Pada kuartal I/2020 pun pemerintah telah menetapkan target penerbitan sebesar Rp165 triliun dari target penerbitan kotor sebesar Rp742 triliun.
Helmy dan tim pendapatan tetap memproyeksikan imbal hasil SUN bisa menyentuh level 6,04 persen hingga 6,75 persen pada akhir 2020.
“Di 2020, tim pendapatan tetap kami menargetkan imbal hasil sebesar 6,04 persen sampai 6,75 persen dibandingkan 6,32 persen hingga 6,77 persen pada 2019,” ujarnya.
Lebih lanjut, Helmy menyebut ada risiko pada semester II/2020 ketika defisit anggaran melebar sehingga mengerek naik imbal hasil SUN seperti yang terjadi pada 2019.
Pada 2019, defisit anggaran naik ke level 2,2 persen sehingga berimbas pada peningkatan pasokan surat berharga negara (SBN).

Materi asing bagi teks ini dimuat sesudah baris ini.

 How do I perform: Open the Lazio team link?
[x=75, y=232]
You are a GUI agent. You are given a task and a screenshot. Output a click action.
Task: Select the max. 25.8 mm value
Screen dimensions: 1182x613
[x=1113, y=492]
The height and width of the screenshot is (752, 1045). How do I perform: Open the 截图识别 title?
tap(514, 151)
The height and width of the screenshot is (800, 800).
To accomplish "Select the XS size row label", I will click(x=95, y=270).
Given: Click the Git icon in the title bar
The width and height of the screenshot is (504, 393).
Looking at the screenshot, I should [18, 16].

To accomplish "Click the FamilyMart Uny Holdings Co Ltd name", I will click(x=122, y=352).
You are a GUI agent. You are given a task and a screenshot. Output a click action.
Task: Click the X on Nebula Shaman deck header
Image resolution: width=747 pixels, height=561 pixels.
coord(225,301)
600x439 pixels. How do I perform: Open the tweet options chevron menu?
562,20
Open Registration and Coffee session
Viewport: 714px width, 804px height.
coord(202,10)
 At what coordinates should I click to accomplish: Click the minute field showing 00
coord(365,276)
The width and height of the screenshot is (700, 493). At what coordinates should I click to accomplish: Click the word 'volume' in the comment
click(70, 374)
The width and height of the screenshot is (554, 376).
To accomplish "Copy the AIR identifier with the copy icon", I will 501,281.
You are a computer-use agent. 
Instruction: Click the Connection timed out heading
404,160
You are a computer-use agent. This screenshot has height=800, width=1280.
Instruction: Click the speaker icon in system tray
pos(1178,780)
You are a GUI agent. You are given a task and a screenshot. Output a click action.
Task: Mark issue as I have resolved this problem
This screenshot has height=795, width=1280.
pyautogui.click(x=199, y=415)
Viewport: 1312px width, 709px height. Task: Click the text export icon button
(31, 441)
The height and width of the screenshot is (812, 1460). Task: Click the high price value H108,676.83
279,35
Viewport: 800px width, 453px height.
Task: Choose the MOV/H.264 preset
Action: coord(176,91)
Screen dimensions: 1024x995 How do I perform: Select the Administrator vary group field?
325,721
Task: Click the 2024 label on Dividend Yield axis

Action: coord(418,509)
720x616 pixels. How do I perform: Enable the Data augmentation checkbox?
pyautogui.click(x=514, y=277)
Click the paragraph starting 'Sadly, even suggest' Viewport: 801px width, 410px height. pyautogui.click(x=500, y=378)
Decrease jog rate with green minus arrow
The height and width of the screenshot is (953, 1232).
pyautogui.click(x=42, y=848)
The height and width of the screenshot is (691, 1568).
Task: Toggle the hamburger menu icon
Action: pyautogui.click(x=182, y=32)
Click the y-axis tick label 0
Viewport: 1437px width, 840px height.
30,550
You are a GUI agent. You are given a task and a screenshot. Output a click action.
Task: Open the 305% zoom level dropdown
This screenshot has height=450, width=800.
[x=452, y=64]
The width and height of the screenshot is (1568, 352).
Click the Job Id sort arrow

Pemerintah pun menerbitkan SBN sebesar Rp897 triliun dari target semula Rp826 triliun.
Bertambahnya pasokan SBN di pasar surat utang pada akhirnya menekan imbal hasil sehingga imbal hasil yang seharusnya bisa bergerak turun meninggalkan 7 persen. Pasalnya, kendati minat investor tinggi, pasokan SBN tetap tinggi sehingga tak mampu mengatrol harga SBN di pasar. Akhirnya, hal itu mengakibatkan pergerakan imbal hasil yang cenderung menguat.
Danareksa Sekuritas mencatat kenaikan pasokan SBN menekan imbal hasil secara umum dari 7,16 persen ke level 7,35 persen. Adapun, sensitivitas tambahan Rp10 triliun pada pasokan SBN, imbal hasil akan naik 4 basis poin hingga 8 basis poin.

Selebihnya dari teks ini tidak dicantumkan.